WHAT IS NEEDED | If a line of the material holds the string "agent", it counts; report the number of such lines alone.

STUDY MATERIAL |
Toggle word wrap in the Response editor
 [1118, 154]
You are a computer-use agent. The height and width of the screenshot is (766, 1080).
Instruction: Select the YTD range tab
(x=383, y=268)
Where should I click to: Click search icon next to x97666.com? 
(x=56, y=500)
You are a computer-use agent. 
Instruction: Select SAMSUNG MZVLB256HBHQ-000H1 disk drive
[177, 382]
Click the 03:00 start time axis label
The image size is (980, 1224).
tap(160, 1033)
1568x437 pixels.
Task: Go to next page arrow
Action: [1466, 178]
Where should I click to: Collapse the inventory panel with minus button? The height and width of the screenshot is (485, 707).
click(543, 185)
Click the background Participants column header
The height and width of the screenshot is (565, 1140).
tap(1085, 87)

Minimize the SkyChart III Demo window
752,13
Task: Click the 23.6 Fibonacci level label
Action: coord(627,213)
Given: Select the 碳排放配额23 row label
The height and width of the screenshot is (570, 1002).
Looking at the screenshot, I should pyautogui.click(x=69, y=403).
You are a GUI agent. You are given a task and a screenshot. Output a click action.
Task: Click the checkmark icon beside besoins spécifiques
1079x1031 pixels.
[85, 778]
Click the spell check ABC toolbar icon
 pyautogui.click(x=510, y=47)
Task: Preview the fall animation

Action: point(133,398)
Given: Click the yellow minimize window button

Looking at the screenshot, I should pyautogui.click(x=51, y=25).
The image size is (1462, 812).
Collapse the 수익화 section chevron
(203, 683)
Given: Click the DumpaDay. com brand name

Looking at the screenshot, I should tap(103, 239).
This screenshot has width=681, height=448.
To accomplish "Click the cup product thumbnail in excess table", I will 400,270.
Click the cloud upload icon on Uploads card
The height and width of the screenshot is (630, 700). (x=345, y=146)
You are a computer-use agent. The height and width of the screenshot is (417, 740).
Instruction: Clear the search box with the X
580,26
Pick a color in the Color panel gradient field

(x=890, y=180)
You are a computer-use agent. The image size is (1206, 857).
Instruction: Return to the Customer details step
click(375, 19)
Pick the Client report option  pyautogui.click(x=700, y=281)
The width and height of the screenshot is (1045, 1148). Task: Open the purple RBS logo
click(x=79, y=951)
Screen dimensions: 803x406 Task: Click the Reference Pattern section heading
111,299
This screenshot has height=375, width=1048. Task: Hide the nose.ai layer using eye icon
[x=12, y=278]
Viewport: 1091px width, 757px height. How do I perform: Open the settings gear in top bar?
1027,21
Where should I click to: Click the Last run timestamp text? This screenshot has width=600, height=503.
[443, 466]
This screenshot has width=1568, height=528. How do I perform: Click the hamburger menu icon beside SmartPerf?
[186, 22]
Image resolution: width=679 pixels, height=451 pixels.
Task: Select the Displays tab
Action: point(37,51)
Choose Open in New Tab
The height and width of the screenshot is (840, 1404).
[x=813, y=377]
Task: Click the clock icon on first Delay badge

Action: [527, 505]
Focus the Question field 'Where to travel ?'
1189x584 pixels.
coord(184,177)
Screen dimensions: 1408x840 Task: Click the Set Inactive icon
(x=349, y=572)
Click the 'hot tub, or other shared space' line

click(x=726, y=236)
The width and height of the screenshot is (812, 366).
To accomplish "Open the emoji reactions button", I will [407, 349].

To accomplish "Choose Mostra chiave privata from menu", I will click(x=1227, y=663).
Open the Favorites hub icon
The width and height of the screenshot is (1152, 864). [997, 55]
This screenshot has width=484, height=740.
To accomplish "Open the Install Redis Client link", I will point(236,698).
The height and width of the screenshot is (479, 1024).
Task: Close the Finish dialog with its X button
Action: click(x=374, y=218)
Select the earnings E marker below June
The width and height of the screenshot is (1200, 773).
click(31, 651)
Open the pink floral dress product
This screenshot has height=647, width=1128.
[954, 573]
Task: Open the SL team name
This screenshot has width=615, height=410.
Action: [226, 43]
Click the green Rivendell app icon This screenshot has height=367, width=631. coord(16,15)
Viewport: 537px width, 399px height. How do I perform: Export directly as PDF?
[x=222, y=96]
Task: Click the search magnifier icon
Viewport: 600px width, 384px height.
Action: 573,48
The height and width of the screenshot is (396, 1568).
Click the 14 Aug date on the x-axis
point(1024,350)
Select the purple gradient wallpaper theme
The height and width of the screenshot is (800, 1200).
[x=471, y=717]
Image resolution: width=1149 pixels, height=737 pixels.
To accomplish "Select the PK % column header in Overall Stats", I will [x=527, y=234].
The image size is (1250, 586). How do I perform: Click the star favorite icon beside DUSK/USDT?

ANSWER FOR THIS EXERCISE | 5